Solution: Use strategies to lessen the stimuli and create a routine around the baby’s schedule.
- Utilize cluster care. Do a lot of the medical interventions – exams, vitals, procedures – at one time so that the infant is not constantly woken up to do things.
- Inquire about primary nursing where a single nurse is assigned to take care of the infant.
- Communicate the infant’s needs to the medical team, such as sleep schedule, and ask them to adapt their schedule to the baby’s.
- Post the All About Me sheet to list sleep and wake schedule, dictating both medical care and the use of lighting in the room.
- Remain present and consistent for the baby. Learn infant massage for bonding and affirming the attachment.
Challenge: Sensory stimulation, such as the use of a thermometer, a port, a blood pressure cuff, the smell of alcohol, and the noise of machines all add up to stressors for the infant.
Solution: Pay close attention to the infant’s reactions during these times.
- Respond to the cues of the infant like crying, gaze aversion, arching, yawning, grimacing, jerking. Sometimes these are quite subtle but know that infants can easily be over-stimulated and they might show it through a yawn, or averting their gaze.
- Support the infant with self-soothing, or a comfort measure like pressure.
- Perform one medical procedure at a time, and slow them down.
- Avoid screen time completely.
- Consider an infant’s temperament because that can influence what they respond to in terms of stimulation.
Challenge: The baby experiences pain through intrusive medical procedures, such as needles, and because they’re still learning how their own body works and can’t process stimuli from outside of their body, that can alter the development of the brain, behavior, and stress response.
Solution: Use a variety of strategies to mitigate the effects of pain.
- Consult with the medical team about pain experienced by the baby and discuss pharmacological pain management, like numbing cream for needles.
- Utilize an infant pain assessment scale but caregivers should also discern what certain cries, grimaces, or motor movements mean.
- Calm the baby with positive touch, and incorporate familiar supports during painful and stressful experiences.
- Create concrete cues for when a painful experience is about to start and when it ends. For example, to avoid the crib becoming a threatening place, turn on the light when something obtrusive is about to happen or reposition the baby at the end of the crib for procedures so they can anticipate the procedure.
- Refrain from holding down or restraining the infant, and instead hug the infant or sit the infant up for procedures.
- Provide comfort measures like swaddling, a pacifier, soothing music, or sugar water.
- For older infants, distract with music, a cause and effect toy, a light spinner, or a Buzzy which vibrates and blocks the message of pain because they concentrate on the vibration and not the pain.
- If there are multiple injections needed, advocate for the most painful one to be last, wait for the infant to recover in between pokes, and offer breaks.
Finally, parents should tend to their own needs, said Ms. Ong.
“Infants look to the parent to see how they’ll respond to something, especially when it’s a new experience and there is a shared emotion, shared attention.

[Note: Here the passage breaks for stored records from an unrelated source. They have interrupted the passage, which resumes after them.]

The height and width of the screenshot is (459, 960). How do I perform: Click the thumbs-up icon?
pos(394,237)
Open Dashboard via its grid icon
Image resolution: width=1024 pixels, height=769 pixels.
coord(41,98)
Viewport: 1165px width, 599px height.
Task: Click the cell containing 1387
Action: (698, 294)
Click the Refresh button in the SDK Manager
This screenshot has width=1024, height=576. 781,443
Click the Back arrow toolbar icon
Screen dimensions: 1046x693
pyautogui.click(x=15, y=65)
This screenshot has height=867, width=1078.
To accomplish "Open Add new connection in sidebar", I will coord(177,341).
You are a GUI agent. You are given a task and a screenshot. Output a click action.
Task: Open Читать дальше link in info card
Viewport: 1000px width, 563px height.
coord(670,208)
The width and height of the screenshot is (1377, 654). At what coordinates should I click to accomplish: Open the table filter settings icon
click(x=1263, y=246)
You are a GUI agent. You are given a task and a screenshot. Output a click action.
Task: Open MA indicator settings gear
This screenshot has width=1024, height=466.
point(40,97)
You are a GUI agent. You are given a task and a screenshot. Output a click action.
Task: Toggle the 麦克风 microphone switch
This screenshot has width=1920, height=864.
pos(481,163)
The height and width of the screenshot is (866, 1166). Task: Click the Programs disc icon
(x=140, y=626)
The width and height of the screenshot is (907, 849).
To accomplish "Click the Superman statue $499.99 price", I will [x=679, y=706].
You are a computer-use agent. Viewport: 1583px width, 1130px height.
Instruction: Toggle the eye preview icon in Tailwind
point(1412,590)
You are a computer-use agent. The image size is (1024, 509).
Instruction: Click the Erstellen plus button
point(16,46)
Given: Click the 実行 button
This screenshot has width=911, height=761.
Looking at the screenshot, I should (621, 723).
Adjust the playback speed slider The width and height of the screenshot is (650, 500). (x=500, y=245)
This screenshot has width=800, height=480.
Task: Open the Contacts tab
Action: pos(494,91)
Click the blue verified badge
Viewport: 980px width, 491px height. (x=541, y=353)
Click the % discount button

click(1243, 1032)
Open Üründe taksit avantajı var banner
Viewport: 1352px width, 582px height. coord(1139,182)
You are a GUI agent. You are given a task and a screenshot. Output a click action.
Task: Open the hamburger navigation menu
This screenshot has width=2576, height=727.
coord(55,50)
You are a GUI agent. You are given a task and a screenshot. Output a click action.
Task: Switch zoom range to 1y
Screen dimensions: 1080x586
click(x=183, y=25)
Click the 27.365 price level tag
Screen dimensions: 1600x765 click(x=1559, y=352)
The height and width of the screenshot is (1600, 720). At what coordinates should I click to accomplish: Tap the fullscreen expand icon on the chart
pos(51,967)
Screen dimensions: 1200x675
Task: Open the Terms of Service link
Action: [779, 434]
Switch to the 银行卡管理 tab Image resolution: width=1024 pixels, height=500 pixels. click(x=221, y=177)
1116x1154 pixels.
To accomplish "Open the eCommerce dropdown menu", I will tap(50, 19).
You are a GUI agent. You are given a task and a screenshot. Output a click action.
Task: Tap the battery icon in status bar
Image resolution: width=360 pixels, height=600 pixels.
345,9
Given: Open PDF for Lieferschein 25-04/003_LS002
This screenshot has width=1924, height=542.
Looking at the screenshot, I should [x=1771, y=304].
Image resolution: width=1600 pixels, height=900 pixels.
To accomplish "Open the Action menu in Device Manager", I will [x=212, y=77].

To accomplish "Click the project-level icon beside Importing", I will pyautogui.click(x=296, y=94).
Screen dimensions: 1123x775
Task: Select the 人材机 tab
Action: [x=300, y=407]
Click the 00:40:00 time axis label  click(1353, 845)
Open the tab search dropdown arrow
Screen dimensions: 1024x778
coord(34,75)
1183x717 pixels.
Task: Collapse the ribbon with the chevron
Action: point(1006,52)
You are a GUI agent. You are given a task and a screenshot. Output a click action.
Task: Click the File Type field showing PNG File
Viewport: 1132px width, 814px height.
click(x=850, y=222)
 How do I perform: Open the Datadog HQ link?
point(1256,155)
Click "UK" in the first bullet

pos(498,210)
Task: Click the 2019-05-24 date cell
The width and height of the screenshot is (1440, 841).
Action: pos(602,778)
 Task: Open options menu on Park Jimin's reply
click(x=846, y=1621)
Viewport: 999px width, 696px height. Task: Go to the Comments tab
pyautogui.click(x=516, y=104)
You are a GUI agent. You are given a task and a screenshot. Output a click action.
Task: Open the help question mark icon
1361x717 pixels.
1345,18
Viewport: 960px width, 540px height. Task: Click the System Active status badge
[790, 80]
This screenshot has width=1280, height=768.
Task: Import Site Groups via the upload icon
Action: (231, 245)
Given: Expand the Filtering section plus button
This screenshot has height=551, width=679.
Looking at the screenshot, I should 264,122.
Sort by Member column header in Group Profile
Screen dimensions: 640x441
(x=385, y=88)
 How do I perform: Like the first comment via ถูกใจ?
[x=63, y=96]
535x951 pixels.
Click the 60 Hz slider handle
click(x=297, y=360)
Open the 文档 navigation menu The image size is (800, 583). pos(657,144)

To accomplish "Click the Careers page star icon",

So, if unfamiliar people come in and the infant is looking to the parent and the parent is worried and stressed, that can transmit to the child and teach and condition the infant to respond in the same way. If the parent is calm and verbally reassuring, then that conditions a different kind of response,” she said.
Ways that parents can find support include:
- Access services for the infant like physical therapy, occupational therapy, and music therapy, and child life specialist and social worker support.
- Seek out services like parent liaisons and parent support groups.
- Pre-plan for respite, whether that’s through a family member, a friend, or a nurse.
- Educate yourself on diagnosis, treatment, and care to help you navigate, feel more in control, and advocate for your infant.
- Communicate and partner with the medical team and hospital staff to ensure that the infant’s needs are met.